While multiple countries around the world have issued bans on asbestos, Canada continues to export the toxic mineral to several developing countries, including India, Pakistan and Vietnam.
As a result, Pat Martin, Winnipeg Member of Parliament, is trying to make the House of Commons declare April Fools Day (April 1) an asbestos awareness day for asbestos-related diseases. “We’ve fooled the world with phony science for too long,” Martin said.
Martin is also asking for the government to end asbestos exports and improve health services for asbestos-related diseases, including lung cancer, asbestosis and pleural mesothelioma.
Much of Martin’s drive to make these changes stem from his youth when he spent two years mining asbestos in the Yukon. At the time, he was completely unaware that the effects from working in such an environment could be fatal.
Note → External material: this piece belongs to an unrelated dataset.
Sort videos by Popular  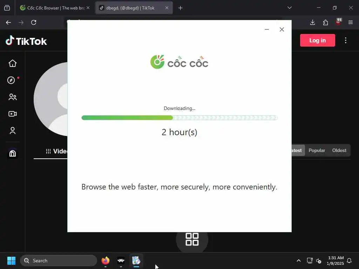[x=317, y=150]
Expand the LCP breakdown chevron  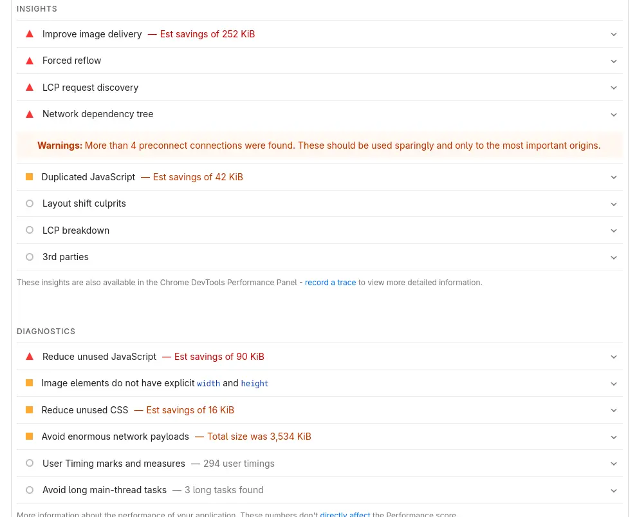pos(614,231)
Currently, Canada is exporting more than 200,000 tons of asbestos each year. In 2005, 61 percent of occupational fatalities in Canada were the result of asbestos exposure, totaling 340 people.
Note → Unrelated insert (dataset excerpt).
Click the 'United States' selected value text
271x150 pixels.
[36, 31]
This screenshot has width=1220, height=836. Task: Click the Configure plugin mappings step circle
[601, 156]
While the government is still reviewing Martin’s motion for an awareness day, the Canadian Cancer Society is in full support of Martin and wishes for some type of asbestos ban to take effect. They have already asked Prime Minister Stephen Harper to set a timeline for phasing out the use and export of Canada’s chrysotile asbestos.
Some believe chrysotile asbestos is less harmful than other forms of asbestos, but a spokesperson for the Canadian Cancer Society said, “We are stating factually that all forms of asbestos cause cancer.”
The last remaining active asbestos mine in Canada is located in Quebec, which exports 90 percent of all the asbestos that it produces.
The World Health Organization lists asbestos as a cancer-causing substance and reports 90,000 people worldwide pass away from an asbestos-related disease each year. More than 40 countries have already banned the use of chrysotile asbestos, including the United Kingdom, which banned the import and use of the hazardous mineral in 1999.